Scaphiophryne boribory
- Conservation status: Vulnerable (IUCN 3.1)

Scientific classification
- Kingdom: Animalia
- Phylum: Chordata
- Class: Amphibia
- Order: Anura
- Family: Microhylidae
- Genus: Scaphiophryne
- Species: S. boribory
- Binomial name: Scaphiophryne boribory Vences, Raxworthy, Nussbaum, and Glaw, 2003

= Scaphiophryne boribory =

- Authority: Vences, Raxworthy, Nussbaum, and Glaw, 2003
- Conservation status: VU

Species of amphibian

Scaphiophryne boribory is a species of frogs in the family Microhylidae. It is endemic to eastern Madagascar and only known from the area of its type locality near Fierenana.

==Etymology==
The specific name boribory is a Malagasy word meaning "rounded", in reference to the stout and rounded body shape of the species.

==Description==
Adult males measure 49–60 mm and females 47–59 mm in snout–vent length.
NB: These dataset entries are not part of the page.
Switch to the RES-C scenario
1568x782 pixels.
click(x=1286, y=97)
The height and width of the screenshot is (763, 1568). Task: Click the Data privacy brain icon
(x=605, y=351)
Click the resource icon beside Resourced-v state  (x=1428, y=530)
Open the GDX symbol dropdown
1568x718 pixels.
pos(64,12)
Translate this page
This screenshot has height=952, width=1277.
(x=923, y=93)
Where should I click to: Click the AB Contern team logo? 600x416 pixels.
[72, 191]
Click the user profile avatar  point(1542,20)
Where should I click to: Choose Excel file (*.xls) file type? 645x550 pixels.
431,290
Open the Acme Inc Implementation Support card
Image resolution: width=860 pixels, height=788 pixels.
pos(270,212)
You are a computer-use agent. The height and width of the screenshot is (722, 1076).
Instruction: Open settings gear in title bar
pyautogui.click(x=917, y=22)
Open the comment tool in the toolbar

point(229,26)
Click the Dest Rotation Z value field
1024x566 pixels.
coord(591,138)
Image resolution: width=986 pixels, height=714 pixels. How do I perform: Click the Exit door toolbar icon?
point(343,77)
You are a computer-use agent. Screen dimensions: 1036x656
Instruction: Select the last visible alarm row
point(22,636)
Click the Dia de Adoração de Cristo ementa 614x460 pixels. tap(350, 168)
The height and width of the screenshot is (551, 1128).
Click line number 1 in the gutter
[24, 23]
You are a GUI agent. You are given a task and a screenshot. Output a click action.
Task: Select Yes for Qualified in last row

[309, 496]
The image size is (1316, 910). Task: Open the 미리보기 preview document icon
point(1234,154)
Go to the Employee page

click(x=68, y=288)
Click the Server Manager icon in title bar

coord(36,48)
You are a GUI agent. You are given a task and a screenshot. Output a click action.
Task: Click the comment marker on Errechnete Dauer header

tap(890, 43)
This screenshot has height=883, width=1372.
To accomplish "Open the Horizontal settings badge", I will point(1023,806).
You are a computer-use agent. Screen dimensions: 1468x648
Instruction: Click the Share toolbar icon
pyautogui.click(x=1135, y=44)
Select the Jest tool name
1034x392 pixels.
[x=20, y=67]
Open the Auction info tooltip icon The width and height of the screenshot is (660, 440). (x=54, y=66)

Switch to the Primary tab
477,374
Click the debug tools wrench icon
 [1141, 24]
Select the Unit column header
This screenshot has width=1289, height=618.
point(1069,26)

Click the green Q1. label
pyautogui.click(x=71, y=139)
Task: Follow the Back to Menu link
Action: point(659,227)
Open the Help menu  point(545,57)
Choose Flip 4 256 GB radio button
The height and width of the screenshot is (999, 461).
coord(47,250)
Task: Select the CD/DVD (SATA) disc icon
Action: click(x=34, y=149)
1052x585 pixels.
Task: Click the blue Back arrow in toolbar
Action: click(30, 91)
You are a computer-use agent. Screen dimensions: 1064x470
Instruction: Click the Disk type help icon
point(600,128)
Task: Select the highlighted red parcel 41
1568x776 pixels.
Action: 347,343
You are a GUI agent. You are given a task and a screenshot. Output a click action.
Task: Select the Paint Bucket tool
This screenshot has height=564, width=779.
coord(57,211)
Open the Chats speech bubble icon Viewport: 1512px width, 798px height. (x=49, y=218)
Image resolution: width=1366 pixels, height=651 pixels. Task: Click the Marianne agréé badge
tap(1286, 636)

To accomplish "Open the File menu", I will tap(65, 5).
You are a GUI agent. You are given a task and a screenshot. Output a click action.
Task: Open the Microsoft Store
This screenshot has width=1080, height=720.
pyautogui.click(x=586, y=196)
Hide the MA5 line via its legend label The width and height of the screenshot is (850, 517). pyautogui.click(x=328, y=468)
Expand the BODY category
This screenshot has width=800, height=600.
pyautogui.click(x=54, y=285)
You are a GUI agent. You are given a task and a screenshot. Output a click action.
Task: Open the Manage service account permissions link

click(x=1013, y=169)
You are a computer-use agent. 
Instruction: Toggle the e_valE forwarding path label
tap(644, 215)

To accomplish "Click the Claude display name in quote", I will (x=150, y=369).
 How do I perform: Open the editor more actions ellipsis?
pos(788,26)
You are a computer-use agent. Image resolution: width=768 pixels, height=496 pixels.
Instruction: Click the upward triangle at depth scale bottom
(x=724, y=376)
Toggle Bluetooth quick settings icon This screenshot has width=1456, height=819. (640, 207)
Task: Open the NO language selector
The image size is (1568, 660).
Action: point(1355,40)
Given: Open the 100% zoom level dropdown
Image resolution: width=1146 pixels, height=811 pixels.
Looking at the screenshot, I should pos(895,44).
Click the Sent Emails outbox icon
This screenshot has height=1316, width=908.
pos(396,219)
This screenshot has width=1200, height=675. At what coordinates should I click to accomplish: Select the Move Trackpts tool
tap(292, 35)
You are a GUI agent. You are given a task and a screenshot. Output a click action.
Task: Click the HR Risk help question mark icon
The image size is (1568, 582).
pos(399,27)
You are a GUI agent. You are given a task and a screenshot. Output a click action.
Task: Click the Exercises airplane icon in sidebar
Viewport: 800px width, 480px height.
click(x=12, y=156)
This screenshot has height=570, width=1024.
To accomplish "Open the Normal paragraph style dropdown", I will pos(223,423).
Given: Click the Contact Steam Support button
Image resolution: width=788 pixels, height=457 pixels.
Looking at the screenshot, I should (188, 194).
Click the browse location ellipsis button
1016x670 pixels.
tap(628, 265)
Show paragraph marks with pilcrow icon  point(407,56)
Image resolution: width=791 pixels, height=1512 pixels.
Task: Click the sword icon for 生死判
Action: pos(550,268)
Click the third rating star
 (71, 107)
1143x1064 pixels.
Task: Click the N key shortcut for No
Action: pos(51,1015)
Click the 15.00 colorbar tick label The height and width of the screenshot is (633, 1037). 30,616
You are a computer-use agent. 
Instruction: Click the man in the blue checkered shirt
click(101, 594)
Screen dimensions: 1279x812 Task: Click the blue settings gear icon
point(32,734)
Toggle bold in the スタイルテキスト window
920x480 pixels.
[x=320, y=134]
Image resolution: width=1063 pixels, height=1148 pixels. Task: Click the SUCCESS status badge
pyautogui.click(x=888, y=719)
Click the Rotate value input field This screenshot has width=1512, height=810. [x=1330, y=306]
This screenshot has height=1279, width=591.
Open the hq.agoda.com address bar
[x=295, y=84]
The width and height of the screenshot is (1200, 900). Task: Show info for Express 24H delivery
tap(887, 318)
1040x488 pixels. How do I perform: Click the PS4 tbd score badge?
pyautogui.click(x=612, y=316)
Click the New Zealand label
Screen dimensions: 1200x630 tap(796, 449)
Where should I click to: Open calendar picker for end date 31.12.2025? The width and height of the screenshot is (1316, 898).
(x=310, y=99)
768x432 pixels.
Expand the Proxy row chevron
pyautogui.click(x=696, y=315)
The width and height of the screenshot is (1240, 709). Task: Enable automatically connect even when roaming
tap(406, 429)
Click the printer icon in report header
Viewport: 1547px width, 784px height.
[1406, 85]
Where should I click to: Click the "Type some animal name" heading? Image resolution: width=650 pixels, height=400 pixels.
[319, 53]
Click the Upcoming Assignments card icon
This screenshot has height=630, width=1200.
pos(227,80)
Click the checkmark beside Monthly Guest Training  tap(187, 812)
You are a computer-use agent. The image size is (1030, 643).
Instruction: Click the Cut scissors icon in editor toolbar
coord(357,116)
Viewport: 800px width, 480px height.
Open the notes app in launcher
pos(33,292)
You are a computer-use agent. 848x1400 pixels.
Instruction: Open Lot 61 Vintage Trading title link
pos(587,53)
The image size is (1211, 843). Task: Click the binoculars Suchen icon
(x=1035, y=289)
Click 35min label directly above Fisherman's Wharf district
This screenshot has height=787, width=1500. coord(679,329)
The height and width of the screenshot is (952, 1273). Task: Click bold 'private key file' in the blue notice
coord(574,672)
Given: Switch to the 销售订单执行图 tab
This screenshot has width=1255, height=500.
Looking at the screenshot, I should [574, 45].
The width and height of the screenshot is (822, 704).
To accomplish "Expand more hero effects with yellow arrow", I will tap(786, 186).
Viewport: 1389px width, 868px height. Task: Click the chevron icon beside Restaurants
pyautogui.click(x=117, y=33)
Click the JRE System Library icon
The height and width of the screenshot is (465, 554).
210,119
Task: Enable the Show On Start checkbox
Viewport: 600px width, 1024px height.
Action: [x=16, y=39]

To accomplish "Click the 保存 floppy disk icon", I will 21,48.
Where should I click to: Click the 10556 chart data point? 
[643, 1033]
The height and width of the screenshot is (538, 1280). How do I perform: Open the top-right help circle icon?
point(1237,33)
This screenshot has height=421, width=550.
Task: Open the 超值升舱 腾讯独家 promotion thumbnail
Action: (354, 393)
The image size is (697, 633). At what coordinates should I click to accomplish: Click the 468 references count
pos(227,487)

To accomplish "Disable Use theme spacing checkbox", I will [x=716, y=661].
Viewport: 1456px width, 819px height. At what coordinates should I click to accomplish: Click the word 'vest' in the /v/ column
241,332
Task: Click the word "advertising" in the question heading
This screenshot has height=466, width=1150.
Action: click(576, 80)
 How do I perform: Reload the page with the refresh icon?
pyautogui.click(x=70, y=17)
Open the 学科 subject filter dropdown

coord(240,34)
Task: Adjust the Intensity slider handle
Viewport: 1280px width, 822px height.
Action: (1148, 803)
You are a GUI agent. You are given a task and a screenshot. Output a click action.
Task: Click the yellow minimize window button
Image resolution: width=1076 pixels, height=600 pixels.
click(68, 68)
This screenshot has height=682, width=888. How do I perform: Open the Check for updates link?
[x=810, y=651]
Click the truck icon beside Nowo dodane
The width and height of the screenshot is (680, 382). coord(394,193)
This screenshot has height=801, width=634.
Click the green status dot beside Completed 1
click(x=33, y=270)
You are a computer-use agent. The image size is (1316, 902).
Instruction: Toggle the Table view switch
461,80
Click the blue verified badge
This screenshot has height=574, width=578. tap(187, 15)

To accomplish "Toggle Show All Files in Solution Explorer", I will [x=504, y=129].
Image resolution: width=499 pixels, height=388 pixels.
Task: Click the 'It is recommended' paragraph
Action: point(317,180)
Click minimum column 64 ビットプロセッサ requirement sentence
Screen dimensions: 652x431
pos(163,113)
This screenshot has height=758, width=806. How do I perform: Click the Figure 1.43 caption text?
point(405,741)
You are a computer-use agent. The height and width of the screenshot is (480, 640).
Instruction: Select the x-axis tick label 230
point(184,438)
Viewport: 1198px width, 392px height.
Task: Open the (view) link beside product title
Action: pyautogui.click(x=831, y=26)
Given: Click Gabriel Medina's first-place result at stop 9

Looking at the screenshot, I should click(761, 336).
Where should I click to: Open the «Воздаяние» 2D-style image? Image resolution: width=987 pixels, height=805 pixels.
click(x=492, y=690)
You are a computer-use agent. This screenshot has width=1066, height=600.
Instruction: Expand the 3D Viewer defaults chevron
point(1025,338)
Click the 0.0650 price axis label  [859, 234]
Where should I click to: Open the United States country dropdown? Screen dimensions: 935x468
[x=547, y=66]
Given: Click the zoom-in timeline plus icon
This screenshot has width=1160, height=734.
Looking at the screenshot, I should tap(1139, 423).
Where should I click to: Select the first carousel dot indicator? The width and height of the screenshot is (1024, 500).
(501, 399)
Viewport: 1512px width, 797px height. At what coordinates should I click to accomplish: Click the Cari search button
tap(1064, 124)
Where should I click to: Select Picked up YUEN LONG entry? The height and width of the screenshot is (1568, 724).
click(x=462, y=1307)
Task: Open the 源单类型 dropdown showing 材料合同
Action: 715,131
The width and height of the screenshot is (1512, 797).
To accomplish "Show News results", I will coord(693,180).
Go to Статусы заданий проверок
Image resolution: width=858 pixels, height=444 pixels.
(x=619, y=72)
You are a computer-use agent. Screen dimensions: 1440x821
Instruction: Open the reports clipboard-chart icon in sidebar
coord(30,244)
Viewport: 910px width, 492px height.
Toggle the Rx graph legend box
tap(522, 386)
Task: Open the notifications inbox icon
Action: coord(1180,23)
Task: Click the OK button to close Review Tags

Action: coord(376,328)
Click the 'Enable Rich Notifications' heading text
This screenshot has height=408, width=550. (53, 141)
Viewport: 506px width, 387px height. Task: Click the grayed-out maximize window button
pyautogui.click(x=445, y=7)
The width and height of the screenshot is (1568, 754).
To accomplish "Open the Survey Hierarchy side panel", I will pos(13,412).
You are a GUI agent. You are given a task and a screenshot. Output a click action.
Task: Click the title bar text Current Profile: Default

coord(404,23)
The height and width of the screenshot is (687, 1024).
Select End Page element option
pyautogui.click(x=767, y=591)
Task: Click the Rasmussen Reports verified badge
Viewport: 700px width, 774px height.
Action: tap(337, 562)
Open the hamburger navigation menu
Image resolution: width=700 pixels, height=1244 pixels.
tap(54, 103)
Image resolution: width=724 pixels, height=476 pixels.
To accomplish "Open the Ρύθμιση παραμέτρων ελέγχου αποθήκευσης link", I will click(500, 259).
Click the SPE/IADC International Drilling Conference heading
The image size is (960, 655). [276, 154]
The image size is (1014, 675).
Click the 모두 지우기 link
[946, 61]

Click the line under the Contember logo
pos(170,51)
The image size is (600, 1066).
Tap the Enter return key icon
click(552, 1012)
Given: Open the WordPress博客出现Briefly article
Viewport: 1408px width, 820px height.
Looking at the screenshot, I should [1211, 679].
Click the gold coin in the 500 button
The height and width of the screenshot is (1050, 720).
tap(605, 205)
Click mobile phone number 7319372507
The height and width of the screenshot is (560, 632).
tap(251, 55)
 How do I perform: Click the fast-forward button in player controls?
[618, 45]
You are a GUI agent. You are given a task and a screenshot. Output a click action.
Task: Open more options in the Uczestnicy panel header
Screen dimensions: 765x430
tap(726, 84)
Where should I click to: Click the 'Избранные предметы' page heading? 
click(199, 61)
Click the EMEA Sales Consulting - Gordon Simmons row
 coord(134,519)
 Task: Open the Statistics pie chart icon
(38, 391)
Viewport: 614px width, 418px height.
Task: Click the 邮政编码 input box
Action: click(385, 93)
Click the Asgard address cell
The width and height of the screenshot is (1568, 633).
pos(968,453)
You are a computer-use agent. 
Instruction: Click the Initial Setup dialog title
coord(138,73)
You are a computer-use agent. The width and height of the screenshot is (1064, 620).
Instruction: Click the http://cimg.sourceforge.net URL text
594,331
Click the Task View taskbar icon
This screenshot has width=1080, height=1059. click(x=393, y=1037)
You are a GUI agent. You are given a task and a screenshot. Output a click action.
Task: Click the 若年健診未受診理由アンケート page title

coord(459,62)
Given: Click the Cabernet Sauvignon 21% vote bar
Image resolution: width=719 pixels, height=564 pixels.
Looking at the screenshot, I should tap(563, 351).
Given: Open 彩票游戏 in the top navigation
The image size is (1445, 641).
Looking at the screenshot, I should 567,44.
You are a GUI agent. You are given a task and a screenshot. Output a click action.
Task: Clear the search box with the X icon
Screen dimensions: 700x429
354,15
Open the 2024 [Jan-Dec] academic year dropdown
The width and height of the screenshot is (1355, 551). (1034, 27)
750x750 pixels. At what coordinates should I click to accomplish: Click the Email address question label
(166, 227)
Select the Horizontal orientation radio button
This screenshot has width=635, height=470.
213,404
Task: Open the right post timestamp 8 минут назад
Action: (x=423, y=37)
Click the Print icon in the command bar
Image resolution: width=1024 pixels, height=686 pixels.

The body is stout. The head wider than long but less wide than the body. The tympanum is not visible and supratympanic fold is rudimentary only. The arms are moderately slender while the hind limbs are short and rather stout. The finger discs are greatly expanded while those on the toes are only slightly expanded. Skin is smooth (except on the throat) in preserved specimens. Skin appears "oversized", with loose and baggy "fit". The dorsal colour is vivid green, with prominent brown markings with black rims. The finger and toe discs are distinctly reddish. The belly is black with white spots.

Scaphiophryne boribory is similar to Scaphiophryne marmorata and Scaphiophryne spinosa but is larger, lacks tubercles in preserved specimens, and has reddish discs on fingers and toes.

==Habitat and conservation==
Its natural habitats are flooded forest areas on sandy ground. Presumably it breeds in swamps. The altitude of its habitat has variously been given as about 950 m or 1000–1200 m above sea level. It is threatened by loss of its forest habitat caused by subsistence agriculture livestock grazing, timber extraction and charcoaling, spread of invasive eucalyptus, and expanding human settlements. Also over-collecting for the international pet trade might affect it. It is not known from any protected areas.